In recent years, with Hajo Eicken of the University of Alaska Fairbanks and other colleagues, Golden has developed a whole host of mathematical approaches to understanding and predicting changes in the permeability of sea ice. These include establishing rigorous mathematical bounds on fluid permeability. Such bounds had been found almost 100 years ago for the effective electrical conductivity of composites. But, Golden noted, "the analogues for bounds on fluid transport were found 100 years later partly because the fluid problem is more difficult." He has also developed multigrid and inverse methods and drawn on techniques from complex analysis and functional analysis. "We have tried to cover all the bases to predict the permeability of sea ice," Golden said.

Golden has also capitalized on his research to bring exciting opportunities to undergraduate students. Over the past several years, six students have accompanied him on research trips to the Arctic. One of the star students has been Amy Heaton, a chemistry major who as a 17-year-old took a calculus class with Golden. In her sophomore year she helped Golden present their joint work in the US Congress. In her junior year he sent Heaton to New Zealand to present to a group of physicists some of the results she and Golden had obtained on percolation models of sea ice. Heaton just finished a PhD in chemistry a year ago.

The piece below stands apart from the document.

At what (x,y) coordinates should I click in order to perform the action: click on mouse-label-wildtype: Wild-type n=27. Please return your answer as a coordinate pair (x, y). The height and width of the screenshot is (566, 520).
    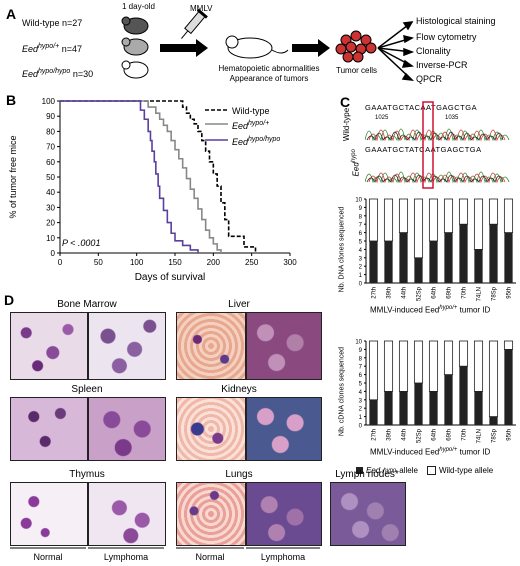
    Looking at the image, I should click on (52, 23). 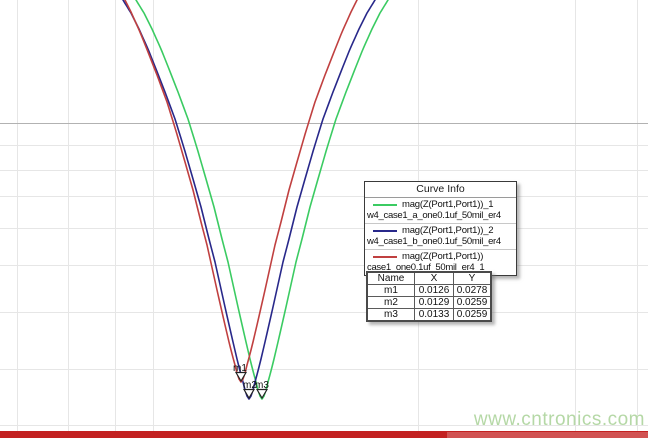 What do you see at coordinates (390, 278) in the screenshot?
I see `marker-table-header-name: Name` at bounding box center [390, 278].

In September and October of 2007 Golden took an outstanding mathematics student, Adam Gully, to Antarctica on the Australian Sea Ice Physics and Ecosystem Experiment. They conducted experiments on fluid and electrical transport in sea ice, making the first-ever measurements of fluid permeability in Antarctic pack ice, to validate their mathematical models and observe new phenomena. Gully is currently working on his Ph.D. in mathematics with Golden.